I am late to this, but I have some strong advice.

First, I think you are trying to cover too much, even if you are sticking to the coast redwoods. You won't enjoy these trees, or even SEE them, if you are moving too fast from place to place. If you do the coast redwoods, do just two parks. My favorites are Prairie Creek and Humboldt, but you will hear other opinions. I think it is important to not only slow down, but plan half a day in one small spot, and in that one spot, maybe stay in one specific place for an hour and soak things in. If you want to take pictures, that can consume a lot of time. Be sure to walk around a lot, get on the trails, explore off the trails where that is easy. Give yourself time to BE in a place, and not think about where you are going next.

In Humboldt, I would recommend walking in the riverbead--the Eel River, and/or Bull Creek. Wonderful vistas! But then in April, maybe the water will be too high.

If it were summer, my first choice might be the giant sequoias in the mountains, but its a close call. You can't go wrong either place. You could plan three days in Giant Forest, being sure to do the Congress Grove walk, and Crescent Meadow. And, for that matter, a walk around Round Meadow is very nice. And a walk out onto Beetle Rock. And a short little climp up Moro Rock. And if you go up Moro rock, you should feel relaxed and comfortable enough to spend some time there.
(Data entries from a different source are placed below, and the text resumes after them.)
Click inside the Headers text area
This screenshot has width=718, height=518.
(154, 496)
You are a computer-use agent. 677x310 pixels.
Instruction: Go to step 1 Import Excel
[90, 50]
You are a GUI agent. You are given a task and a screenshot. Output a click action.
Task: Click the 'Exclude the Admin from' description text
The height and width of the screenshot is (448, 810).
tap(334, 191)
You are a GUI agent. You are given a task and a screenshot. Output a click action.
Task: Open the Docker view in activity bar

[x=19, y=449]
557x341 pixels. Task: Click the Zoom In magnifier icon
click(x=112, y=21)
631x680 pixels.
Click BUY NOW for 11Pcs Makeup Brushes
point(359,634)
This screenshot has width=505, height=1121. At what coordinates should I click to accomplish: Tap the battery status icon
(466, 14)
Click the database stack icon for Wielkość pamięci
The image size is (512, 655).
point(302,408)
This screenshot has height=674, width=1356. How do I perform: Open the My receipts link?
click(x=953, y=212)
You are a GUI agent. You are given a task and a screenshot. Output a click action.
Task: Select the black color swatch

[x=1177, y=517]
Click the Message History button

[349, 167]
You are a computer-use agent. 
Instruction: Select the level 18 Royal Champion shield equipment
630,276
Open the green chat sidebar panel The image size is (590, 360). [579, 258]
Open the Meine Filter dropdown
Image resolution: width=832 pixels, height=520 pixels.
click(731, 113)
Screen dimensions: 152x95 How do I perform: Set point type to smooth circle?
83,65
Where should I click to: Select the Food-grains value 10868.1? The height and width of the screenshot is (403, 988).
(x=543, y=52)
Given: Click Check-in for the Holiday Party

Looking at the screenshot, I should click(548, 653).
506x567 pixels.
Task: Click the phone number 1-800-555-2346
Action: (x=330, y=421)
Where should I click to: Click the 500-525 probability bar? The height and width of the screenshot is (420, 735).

Then on your way to Yosemite, you could go through the Grant Grove section of the park. And in Yosemite, a place you could easily spend all 5 days, be sure to see the Mariposa Grove, with the incredible Grizzly Giant tree.

BUT, BUT, BUT, snow can be a big problem. You can rent snowshoes, but you won't be able to cover very much ground that way. I did the Congress Grove walk in snowshoes ( maybe a little over two miles round trip), but other places will be inacessible. Snowshoeing requires a lot of extra energy/stamina. The road to Crescent Meadow may be closed, and I am not sure you could go up Moro Rock, etc., etc.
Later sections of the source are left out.